“And you all say, ’The times are troubled, the times are hard, the times are wretched.’ Live good lives, and you will change the times by living good lives.” – Saint Augustine (Sermon 311, 8).
Many of us may feel a sense of powerless over all that is going on in the world with the pandemic, civil unrest, and now threat of new wars overseas. How might this piece of wisdom from Saint Augustine help us understand how to respond to this sense of powerlessness?
Why Did Augustine Say This?
First, we have to ask why did Augustine say this? This quote is found in a sermon Augustine preached on the birthday of the Martyr Cyprian in which he explains the best way to celebrate the feasts of the martyrs is by imitating their virtues (Sermon 311, 1). So despise the world, Christians; despise the world, despise it. The martyrs despised it, the apostles despised it, the blessed Cyprian despised it whose memory we are celebrating today. You all want to be rich, want to be held in honor, want to enjoy good health; the man in whose memory you have come together despised the lot. (Sermon 311, 3). He then reflects on how Cyprian experienced his own conversion of sorts: He himself writes, testifies himself to the sort of life he led once, how profane, how godless, how reprehensible and how detestable (Sermon 311, 7).
The way to change the times, Augustine says, is therefore to change people: People are harmed, people are stripped of their possessions, people are oppressed. By whom? Not by lions, not by serpents, not by scorpions, but by human beings. (Sermon 311, 8). Thus we too can change the world as we commit ourselves to love the things the martyrs loved.
What Does This Mean for Us Today?
In the 1990’s there was a movie called Pay it Forward in which a 7th grade social studies teacher gives his class an assignment to do something that will make the world a better place. One of the students implements a plan where he does a favor for three people and then asks those three people to go and do likewise to three other people. Those people that they help are to be asked to do the same. The project sparks a movement of good deeds that rapidly spreads to thousands of people throughout his hometown.

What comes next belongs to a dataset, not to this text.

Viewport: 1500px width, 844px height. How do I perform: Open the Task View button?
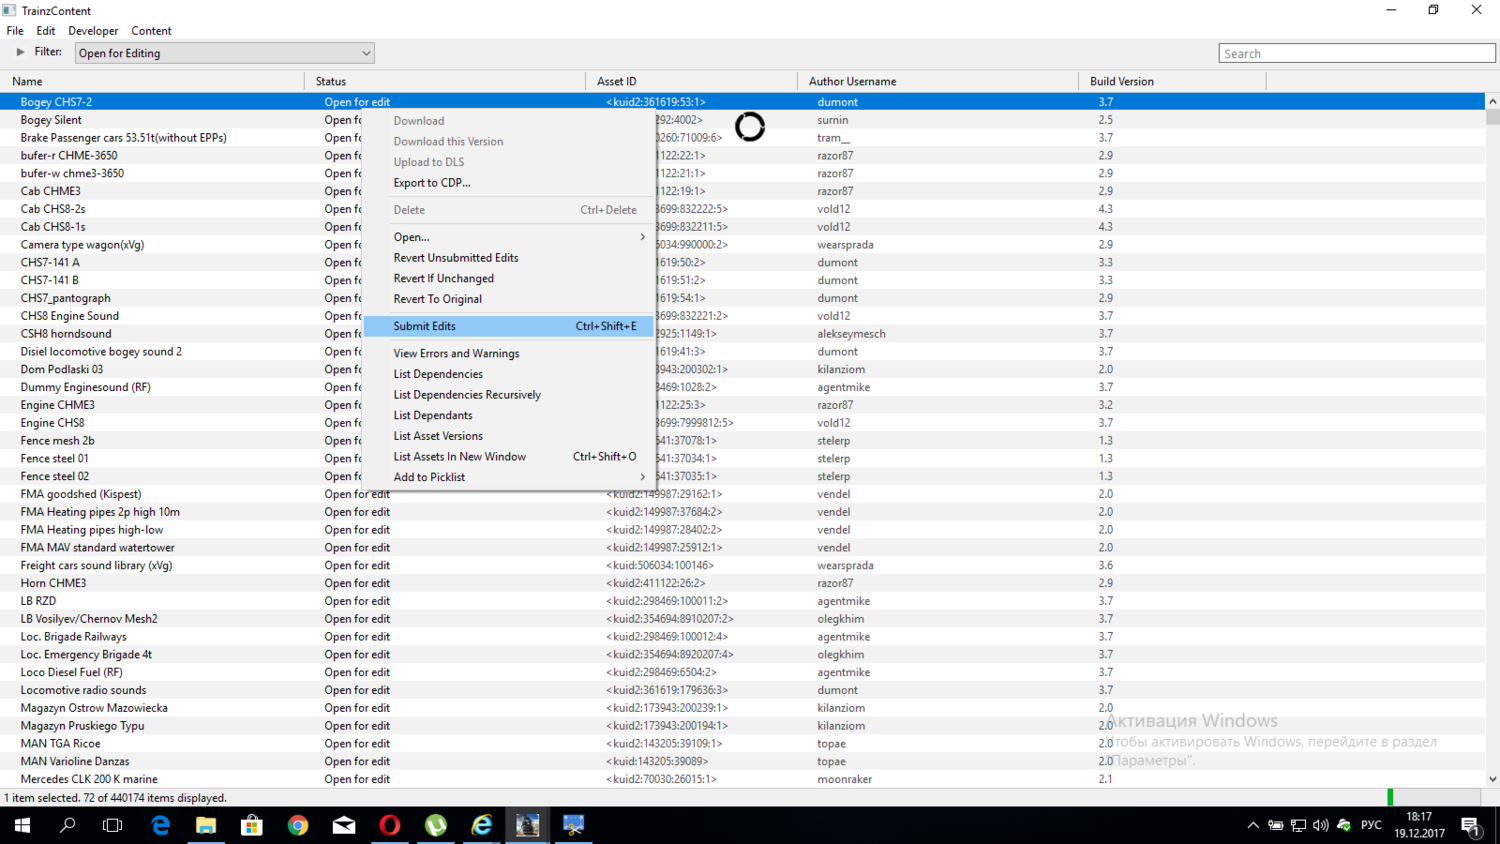[x=113, y=825]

The movie Pay It Forward may be fiction, but it might illustrate what Saint Augustine is trying to get at. We can influence change by first becoming ourselves the change we hope to see. If we are not sure where to begin, we can always begin with the Saints. Our tradition is filled with people who lived lives that were seemingly “powerless” over the circumstances and injustices of their own time, but through their own commitment to God, they were able to influence great change over the course of the centuries that followed.
The story of Saint Rita, Saint Nicholas of Tolentino, and so many others are often stories of ordinary people who lived relatively “powerless” lives. However, through their own conversion and commitment to walking the ups and downs of the life of faith, they planted seeds of faith, hope, and love that we still see growing even today through the influence their lives had and still have on the Church and the world around us.

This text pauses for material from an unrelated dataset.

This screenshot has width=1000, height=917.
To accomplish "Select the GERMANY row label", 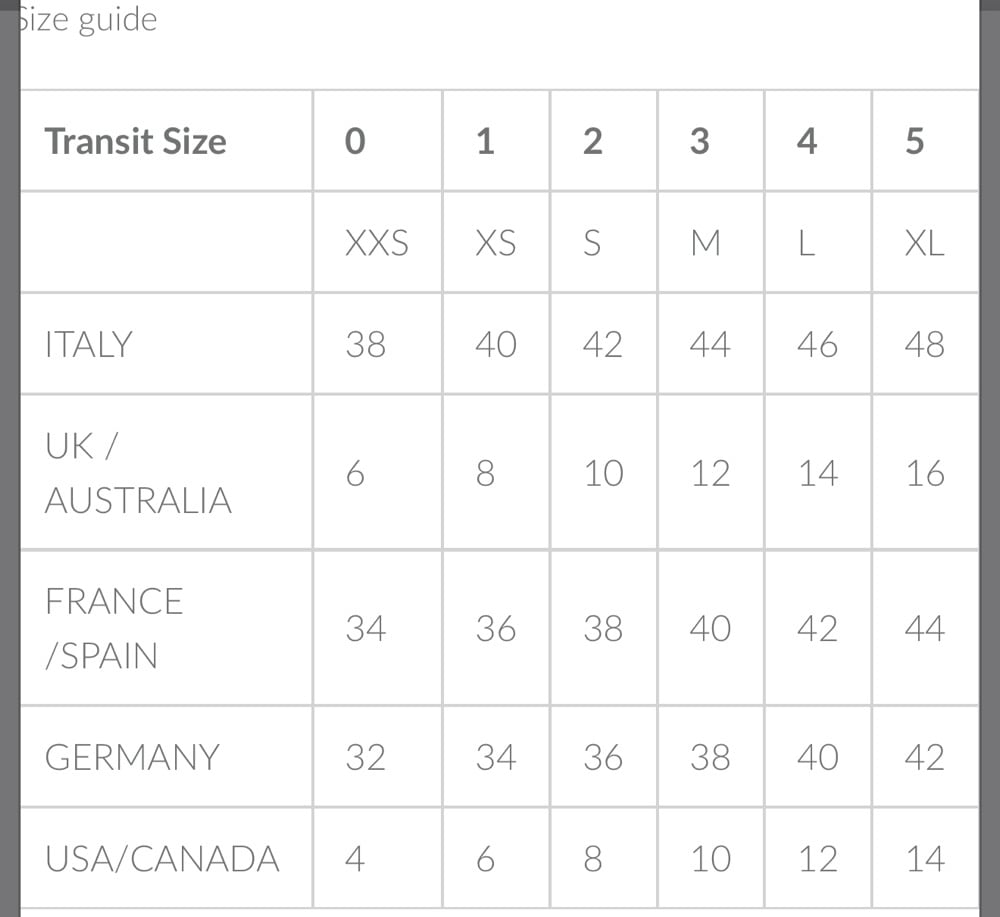I will click(x=132, y=757).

If we truly despise “the world” and its proclivity towards conflict and division (as Saint Rita did as she dedicated her life to peacemaking) or its tendency to discard and marginalize the weak (as St. Nicholas of Tolentino did as he traveled to the poor and sick and mobilized a network of lay helpers to do the same) we should not underestimate the good that God will do through us to help make the world a better place, even when we “feel” powerless over the powerful people and circumstances that create that conflict, division, and marginalization of people.
 Augustine, “Sermon 311,” in The Works of Saint Augustine: A Translation for the 21st Century. Translated by Edmund Hill, O.P. Edited by John E. Rotelle, O.S.A (New Rochelle, NY: New City Press, 1992), 72.
 Michael Di Gregorio, O.S.A., Hearts on Fire (Villanova, PA: Brothers of the Order of the Hermits of Saint Augustine, Inc., 2018), 187-189.